Pixel coordinate grounding data:
■ ■ ■ ■

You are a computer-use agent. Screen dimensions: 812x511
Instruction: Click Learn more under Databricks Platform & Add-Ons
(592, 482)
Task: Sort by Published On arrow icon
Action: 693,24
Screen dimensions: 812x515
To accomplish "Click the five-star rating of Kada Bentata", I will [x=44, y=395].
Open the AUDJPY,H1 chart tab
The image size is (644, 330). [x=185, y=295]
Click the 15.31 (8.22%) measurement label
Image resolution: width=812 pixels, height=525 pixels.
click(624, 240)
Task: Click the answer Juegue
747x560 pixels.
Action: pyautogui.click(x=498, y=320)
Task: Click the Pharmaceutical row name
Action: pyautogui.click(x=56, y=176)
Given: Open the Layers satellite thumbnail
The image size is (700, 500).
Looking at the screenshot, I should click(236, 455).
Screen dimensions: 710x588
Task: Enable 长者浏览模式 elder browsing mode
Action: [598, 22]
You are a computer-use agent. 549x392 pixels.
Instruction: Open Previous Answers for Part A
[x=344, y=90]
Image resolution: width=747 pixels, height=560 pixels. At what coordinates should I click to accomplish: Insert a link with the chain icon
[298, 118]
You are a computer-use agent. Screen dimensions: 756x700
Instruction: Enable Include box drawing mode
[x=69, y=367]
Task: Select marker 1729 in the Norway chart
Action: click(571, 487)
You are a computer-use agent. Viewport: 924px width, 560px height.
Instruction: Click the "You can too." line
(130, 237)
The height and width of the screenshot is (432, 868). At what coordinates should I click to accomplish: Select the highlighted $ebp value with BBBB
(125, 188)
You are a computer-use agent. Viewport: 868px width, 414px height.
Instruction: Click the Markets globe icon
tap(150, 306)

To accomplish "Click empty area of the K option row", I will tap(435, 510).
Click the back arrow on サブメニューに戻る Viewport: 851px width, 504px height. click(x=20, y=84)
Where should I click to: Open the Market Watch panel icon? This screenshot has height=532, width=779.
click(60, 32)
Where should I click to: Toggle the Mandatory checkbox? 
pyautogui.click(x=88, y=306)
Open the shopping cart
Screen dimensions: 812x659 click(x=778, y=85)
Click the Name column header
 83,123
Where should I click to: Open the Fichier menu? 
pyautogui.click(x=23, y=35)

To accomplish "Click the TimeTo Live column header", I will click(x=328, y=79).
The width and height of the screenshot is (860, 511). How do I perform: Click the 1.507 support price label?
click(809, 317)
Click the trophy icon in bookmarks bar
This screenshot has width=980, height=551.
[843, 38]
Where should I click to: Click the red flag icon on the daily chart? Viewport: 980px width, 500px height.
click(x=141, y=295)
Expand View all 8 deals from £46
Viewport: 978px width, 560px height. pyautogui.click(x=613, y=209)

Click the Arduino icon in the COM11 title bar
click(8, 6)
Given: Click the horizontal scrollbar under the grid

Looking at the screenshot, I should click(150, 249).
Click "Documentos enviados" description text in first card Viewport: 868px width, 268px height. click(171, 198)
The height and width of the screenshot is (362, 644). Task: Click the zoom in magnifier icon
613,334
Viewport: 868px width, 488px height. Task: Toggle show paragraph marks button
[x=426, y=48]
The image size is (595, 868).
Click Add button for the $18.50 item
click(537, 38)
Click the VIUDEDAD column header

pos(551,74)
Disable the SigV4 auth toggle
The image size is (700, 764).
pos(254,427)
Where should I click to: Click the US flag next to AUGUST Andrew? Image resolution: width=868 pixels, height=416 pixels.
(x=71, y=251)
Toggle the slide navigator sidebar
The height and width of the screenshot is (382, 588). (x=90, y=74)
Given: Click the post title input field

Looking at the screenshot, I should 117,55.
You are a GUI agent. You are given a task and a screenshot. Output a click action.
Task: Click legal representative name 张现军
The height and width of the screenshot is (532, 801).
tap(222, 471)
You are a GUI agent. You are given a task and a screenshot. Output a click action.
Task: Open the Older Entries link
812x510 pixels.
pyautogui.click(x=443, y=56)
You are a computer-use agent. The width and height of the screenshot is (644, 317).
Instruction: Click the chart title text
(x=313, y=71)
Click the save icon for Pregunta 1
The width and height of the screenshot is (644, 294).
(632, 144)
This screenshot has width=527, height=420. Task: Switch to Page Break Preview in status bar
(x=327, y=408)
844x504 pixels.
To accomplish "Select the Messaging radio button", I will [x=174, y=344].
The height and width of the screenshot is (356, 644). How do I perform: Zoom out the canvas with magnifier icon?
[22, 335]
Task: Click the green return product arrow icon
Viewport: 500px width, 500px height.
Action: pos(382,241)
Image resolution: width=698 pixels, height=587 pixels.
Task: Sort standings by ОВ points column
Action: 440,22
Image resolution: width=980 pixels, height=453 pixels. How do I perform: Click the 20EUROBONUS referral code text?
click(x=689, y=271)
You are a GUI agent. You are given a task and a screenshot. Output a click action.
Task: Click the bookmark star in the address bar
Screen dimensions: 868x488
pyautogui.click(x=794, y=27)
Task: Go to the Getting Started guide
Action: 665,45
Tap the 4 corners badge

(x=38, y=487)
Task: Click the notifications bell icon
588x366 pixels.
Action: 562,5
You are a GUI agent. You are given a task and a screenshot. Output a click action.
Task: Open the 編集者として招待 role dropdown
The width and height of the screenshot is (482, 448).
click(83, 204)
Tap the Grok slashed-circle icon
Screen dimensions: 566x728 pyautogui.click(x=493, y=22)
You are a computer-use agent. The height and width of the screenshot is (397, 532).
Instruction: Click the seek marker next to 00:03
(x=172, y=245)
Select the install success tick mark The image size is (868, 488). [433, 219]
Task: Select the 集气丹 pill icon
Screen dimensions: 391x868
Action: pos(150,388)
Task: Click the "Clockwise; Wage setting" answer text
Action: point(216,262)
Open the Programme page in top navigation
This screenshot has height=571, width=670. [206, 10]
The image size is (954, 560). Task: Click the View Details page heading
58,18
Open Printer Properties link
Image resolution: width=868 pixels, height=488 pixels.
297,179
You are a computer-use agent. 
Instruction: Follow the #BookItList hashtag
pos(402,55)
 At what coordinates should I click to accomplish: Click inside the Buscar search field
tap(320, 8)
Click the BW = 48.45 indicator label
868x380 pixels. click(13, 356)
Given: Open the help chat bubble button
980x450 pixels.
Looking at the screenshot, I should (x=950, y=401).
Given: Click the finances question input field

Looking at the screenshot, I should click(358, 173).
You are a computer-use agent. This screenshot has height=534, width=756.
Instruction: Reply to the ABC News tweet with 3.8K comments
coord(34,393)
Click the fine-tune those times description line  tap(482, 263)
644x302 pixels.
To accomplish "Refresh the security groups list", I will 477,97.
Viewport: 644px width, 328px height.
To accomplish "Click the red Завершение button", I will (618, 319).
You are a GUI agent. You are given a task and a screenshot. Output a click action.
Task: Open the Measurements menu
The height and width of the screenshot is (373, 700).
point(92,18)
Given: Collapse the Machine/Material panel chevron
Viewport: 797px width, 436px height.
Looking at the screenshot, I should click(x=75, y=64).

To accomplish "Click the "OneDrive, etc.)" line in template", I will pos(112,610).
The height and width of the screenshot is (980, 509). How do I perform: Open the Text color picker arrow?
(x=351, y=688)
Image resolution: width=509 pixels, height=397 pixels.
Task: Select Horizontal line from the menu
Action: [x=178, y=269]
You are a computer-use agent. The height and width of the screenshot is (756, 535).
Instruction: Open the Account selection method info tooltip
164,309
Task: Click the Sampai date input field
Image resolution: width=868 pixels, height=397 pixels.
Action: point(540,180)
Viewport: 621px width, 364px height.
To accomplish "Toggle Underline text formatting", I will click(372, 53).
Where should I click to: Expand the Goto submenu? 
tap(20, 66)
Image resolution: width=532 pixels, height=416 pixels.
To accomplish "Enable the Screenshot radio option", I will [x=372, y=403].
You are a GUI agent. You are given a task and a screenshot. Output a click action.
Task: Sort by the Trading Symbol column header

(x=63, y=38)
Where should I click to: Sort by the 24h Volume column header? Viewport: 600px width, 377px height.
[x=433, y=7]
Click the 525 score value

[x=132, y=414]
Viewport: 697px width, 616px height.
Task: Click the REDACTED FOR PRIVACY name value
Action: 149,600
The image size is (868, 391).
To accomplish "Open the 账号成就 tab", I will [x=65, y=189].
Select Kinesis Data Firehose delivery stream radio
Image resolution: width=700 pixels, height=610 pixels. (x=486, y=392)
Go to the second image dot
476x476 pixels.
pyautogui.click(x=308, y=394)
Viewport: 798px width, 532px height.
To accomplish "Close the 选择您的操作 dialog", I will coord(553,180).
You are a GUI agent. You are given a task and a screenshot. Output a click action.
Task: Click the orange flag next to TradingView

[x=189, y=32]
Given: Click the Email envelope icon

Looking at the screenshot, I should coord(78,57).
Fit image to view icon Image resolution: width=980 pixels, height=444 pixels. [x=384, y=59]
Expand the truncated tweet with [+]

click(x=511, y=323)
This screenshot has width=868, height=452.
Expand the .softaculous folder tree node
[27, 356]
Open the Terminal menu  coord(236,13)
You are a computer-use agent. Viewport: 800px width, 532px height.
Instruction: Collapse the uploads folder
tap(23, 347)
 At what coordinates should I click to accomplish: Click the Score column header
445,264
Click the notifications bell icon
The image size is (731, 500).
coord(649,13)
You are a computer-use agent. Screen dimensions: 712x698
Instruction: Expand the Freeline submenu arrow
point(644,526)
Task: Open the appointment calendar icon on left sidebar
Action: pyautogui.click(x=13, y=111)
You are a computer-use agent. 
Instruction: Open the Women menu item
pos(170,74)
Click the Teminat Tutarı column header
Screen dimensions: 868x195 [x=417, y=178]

■ ■ ■ ■

== What the task requires ==
Lines containing the word "option" in the entries above should be counted, and only that number given.

== Answer area ==
2